DBLGSIApr 8, 2021

Query Driven-Graph Neural Networks for Community Search: From Non-Attributed, Attributed, to Interactive Attributed

arXiv:2104.03583v258 citations
Originality Highly original
AI Analysis

This addresses the challenge of finding cohesive communities with homogeneous attributes in real-world graphs, offering a more integrated approach compared to prior methods that treat structure and attributes separately.

The paper tackles the problem of community search in graphs, proposing Graph Neural Network models (QD-GNN and AQD-GNN) that integrate structure and attributes simultaneously, achieving improvements of 2.37% and 6.29% in F1-score over state-of-the-art methods for non-attributed and attributed settings, respectively.

Given one or more query vertices, Community Search (CS) aims to find densely intra-connected and loosely inter-connected structures containing query vertices.
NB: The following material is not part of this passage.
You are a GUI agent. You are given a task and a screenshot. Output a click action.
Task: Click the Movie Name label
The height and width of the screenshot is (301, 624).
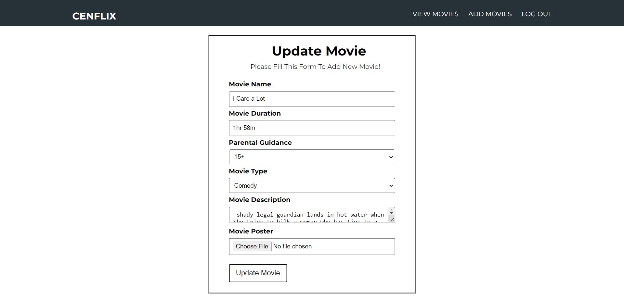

Attributed Community Search (ACS), a related problem, is more challenging since it finds communities with both cohesive structures and homogeneous vertex attributes. However, most methods for the CS task rely on inflexible pre-defined structures and studies for ACS treat each attribute independently. Moreover, the most popular ACS strategies decompose ACS into two separate sub-problems, i.e., the CS task and subsequent attribute filtering task. However, in real-world graphs, the community structure and the vertex attributes are closely correlated to each other. This correlation is vital for the ACS problem. In this paper, we propose Graph Neural Network models for both CS and ACS problems, i.e., Query Driven-GNN and Attributed Query Driven-GNN. In QD-GNN, we combine the local query-dependent structure and global graph embedding. In order to extend QD-GNN to handle attributes, we model vertex attributes as a bipartite graph and capture the relation between attributes by constructing GNNs on this bipartite graph. With a Feature Fusion operator, AQD-GNN processes the structure and attribute simultaneously and predicts communities according to each attributed query. Experiments on real-world graphs with ground-truth communities demonstrate that the proposed models outperform existing CS and ACS algorithms in terms of both efficiency and effectiveness. More recently, an interactive setting for CS is proposed that allows users to adjust the predicted communities. We further verify our approaches under the interactive setting and extend to the attributed context. Our method achieves 2.37% and 6.29% improvements in F1-score than the state-of-the-art model without attributes and with attributes respectively.